→ **Written exercise**
Turn everything in the material from the line containing "Task: Click the septembre month heading" down to the line containing "I will point(86,43)." into a numbered list, one line per item, leaving out blank lines.

→ **Exercise material**
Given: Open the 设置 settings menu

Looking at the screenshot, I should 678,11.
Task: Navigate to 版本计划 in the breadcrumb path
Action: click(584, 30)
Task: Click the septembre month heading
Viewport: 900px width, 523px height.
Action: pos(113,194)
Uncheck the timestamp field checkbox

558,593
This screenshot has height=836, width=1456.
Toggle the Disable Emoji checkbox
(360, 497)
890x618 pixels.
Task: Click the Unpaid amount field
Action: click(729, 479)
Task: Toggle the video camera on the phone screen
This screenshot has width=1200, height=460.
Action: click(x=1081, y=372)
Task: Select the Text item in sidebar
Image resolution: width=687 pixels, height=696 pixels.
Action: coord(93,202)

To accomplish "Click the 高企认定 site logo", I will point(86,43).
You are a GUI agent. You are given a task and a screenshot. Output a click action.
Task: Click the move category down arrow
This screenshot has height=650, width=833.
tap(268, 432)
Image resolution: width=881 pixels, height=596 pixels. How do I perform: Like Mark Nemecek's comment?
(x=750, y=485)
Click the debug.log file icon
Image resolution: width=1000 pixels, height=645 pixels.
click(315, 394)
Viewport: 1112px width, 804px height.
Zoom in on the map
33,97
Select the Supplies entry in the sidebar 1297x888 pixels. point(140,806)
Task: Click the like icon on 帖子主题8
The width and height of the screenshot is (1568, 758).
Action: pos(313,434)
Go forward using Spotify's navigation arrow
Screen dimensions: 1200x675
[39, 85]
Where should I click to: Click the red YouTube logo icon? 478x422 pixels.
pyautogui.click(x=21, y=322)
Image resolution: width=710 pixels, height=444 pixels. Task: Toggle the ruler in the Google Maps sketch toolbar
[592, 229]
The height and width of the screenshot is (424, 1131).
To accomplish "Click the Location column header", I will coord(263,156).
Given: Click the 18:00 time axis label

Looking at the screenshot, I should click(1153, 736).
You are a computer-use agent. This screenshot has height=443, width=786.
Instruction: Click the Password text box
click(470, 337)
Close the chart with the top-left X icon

→ **Worked answer**
1. Task: Click the septembre month heading
2. Viewport: 900px width, 523px height.
3. Action: pos(113,194)
4. Uncheck the timestamp field checkbox
5. 558,593
6. This screenshot has height=836, width=1456.
7. Toggle the Disable Emoji checkbox
8. (360, 497)
9. 890x618 pixels.
10. Task: Click the Unpaid amount field
11. Action: click(729, 479)
12. Task: Toggle the video camera on the phone screen
13. This screenshot has width=1200, height=460.
14. Action: click(x=1081, y=372)
15. Task: Select the Text item in sidebar
16. Image resolution: width=687 pixels, height=696 pixels.
17. Action: coord(93,202)
18. To accomplish "Click the 高企认定 site logo", I will point(86,43).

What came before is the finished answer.